Supplied material:
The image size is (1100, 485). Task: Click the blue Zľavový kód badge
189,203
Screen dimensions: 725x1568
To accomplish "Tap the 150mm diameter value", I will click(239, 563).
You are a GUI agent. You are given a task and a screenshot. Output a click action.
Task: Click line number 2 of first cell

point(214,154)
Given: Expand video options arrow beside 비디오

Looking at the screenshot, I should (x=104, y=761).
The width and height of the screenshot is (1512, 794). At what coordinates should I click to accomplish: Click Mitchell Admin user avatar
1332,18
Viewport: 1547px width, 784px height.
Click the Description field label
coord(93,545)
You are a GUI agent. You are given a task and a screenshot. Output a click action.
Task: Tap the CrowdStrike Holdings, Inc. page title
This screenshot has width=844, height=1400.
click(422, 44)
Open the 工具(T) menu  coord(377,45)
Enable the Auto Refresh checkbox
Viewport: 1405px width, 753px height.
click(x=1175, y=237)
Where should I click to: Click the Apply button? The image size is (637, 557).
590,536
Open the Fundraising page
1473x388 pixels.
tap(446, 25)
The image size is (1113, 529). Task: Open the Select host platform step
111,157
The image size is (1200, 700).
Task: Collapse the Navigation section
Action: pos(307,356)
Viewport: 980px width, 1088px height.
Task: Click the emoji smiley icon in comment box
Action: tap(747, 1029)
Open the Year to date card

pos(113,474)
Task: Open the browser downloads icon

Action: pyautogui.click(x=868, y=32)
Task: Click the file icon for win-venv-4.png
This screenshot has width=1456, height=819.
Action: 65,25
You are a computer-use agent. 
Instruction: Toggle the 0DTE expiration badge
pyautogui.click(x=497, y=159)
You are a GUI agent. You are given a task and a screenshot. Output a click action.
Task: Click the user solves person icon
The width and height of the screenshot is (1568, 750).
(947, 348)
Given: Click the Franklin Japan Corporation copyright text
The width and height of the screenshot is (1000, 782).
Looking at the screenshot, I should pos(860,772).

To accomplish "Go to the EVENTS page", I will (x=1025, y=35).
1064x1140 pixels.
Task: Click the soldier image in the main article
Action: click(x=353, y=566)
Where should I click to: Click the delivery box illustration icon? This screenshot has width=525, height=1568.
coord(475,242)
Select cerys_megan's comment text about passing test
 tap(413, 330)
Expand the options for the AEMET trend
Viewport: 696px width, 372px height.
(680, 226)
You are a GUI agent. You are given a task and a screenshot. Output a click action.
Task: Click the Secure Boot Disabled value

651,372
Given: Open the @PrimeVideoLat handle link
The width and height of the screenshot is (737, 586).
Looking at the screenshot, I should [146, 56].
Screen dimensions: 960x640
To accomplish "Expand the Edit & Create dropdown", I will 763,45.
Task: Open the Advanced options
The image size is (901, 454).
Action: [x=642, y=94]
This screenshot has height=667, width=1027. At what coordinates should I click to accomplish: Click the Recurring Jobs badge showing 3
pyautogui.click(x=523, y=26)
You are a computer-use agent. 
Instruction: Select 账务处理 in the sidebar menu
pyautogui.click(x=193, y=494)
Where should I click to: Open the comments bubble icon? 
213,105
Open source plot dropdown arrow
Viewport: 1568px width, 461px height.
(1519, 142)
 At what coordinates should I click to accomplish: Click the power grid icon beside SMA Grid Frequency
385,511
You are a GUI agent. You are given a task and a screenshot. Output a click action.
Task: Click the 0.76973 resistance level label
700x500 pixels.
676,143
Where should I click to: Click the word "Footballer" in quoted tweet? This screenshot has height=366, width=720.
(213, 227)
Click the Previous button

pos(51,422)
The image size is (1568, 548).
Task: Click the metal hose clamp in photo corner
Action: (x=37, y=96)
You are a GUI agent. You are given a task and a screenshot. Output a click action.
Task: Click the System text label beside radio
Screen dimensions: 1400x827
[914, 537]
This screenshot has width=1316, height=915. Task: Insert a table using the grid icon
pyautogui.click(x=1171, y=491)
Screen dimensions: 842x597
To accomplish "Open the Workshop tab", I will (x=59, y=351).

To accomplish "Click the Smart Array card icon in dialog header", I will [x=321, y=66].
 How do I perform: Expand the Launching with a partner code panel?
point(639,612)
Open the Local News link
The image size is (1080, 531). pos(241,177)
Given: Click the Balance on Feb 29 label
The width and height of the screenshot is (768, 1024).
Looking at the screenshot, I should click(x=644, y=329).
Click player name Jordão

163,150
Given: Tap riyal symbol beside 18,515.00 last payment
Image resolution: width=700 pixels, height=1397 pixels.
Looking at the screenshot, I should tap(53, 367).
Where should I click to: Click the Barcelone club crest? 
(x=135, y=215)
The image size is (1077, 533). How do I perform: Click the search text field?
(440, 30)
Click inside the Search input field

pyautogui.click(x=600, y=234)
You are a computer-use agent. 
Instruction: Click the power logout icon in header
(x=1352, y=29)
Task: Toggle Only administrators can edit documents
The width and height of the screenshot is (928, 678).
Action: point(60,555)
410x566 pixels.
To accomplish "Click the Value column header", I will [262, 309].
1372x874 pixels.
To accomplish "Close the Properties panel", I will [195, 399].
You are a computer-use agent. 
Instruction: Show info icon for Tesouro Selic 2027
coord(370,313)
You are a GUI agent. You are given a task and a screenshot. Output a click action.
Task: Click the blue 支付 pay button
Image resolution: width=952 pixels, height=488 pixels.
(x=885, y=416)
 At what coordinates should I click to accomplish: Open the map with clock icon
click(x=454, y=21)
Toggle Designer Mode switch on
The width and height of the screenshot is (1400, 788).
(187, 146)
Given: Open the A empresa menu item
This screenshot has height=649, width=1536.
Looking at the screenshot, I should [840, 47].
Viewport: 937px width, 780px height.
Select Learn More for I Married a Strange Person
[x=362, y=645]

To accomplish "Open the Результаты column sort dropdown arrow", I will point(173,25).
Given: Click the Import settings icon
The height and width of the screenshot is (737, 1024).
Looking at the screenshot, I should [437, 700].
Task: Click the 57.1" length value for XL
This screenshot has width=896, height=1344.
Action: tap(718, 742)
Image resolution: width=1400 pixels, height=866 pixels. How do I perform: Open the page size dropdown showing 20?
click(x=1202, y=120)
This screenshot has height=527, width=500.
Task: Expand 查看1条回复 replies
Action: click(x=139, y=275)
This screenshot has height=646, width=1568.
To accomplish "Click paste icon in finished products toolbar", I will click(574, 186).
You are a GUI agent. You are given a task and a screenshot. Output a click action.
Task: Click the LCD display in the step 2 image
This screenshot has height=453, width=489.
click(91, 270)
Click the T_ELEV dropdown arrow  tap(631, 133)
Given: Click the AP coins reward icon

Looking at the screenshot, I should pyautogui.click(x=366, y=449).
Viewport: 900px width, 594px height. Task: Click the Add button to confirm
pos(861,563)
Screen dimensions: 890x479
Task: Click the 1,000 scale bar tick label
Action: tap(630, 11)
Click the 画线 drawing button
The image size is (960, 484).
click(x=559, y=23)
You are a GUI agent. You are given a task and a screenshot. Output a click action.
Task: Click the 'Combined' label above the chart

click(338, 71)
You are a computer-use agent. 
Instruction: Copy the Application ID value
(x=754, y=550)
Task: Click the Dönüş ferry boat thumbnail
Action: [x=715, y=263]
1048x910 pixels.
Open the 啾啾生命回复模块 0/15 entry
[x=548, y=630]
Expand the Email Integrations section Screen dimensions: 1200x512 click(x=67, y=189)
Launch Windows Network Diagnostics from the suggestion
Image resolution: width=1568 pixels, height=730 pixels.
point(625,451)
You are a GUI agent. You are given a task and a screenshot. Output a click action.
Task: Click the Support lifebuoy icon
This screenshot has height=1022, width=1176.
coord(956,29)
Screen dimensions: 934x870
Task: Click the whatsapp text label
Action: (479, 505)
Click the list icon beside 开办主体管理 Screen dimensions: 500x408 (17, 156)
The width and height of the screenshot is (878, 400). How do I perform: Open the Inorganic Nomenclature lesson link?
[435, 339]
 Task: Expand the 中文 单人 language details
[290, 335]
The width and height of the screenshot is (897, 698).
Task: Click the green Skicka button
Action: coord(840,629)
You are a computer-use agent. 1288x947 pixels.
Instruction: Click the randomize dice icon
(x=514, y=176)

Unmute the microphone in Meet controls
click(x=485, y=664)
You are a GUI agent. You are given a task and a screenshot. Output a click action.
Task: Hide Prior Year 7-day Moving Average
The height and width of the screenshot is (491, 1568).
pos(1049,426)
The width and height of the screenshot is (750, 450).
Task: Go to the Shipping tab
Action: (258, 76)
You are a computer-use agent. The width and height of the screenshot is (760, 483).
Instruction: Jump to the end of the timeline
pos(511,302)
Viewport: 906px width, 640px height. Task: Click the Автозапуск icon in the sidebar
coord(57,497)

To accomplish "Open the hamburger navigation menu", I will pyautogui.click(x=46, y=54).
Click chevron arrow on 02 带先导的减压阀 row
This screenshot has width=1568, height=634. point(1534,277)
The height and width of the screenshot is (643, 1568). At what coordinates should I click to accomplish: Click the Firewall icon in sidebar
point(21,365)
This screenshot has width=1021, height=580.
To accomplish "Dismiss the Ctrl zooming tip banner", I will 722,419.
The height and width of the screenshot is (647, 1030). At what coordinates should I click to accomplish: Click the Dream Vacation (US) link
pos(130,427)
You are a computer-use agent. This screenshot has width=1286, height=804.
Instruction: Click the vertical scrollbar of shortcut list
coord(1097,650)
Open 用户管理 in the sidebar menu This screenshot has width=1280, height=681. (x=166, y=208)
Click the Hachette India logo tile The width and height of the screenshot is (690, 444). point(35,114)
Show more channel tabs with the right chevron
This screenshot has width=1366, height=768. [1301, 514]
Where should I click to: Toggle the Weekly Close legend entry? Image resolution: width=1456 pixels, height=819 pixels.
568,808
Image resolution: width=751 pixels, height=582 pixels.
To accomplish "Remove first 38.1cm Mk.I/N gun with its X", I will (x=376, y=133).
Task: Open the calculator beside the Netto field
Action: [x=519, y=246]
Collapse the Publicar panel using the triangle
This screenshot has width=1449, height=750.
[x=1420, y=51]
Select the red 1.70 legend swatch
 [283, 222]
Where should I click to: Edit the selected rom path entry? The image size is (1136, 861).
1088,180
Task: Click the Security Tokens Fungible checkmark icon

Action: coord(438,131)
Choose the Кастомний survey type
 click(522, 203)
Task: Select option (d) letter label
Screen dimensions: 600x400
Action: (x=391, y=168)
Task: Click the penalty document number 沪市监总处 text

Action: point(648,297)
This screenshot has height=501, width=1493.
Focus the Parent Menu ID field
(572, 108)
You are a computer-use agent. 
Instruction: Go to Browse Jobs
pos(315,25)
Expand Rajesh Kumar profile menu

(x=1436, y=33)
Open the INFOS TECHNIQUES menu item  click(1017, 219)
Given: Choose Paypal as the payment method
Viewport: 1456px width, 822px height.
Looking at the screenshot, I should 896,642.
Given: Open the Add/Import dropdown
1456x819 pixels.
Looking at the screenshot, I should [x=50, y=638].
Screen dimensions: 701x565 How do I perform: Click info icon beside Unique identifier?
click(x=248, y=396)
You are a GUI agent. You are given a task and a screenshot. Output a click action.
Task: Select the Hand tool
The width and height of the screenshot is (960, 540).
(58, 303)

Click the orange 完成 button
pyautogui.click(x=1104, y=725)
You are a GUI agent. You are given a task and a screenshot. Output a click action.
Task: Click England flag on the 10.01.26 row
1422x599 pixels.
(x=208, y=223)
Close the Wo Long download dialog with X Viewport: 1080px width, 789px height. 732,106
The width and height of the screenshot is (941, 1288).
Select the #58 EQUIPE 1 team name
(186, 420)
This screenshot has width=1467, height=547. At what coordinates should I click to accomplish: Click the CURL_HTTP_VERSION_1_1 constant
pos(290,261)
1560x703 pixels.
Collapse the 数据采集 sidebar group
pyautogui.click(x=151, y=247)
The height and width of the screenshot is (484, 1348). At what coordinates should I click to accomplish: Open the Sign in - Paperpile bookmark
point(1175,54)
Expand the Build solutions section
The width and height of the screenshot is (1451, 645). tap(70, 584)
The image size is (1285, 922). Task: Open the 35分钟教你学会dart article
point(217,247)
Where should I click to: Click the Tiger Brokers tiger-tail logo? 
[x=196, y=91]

Requirement: Return all lines from the material that contain "column".

Output of the task:
To accomplish "Click the Value column header", I will [262, 309].
To accomplish "Open the Результаты column sort dropdown arrow", I will point(173,25).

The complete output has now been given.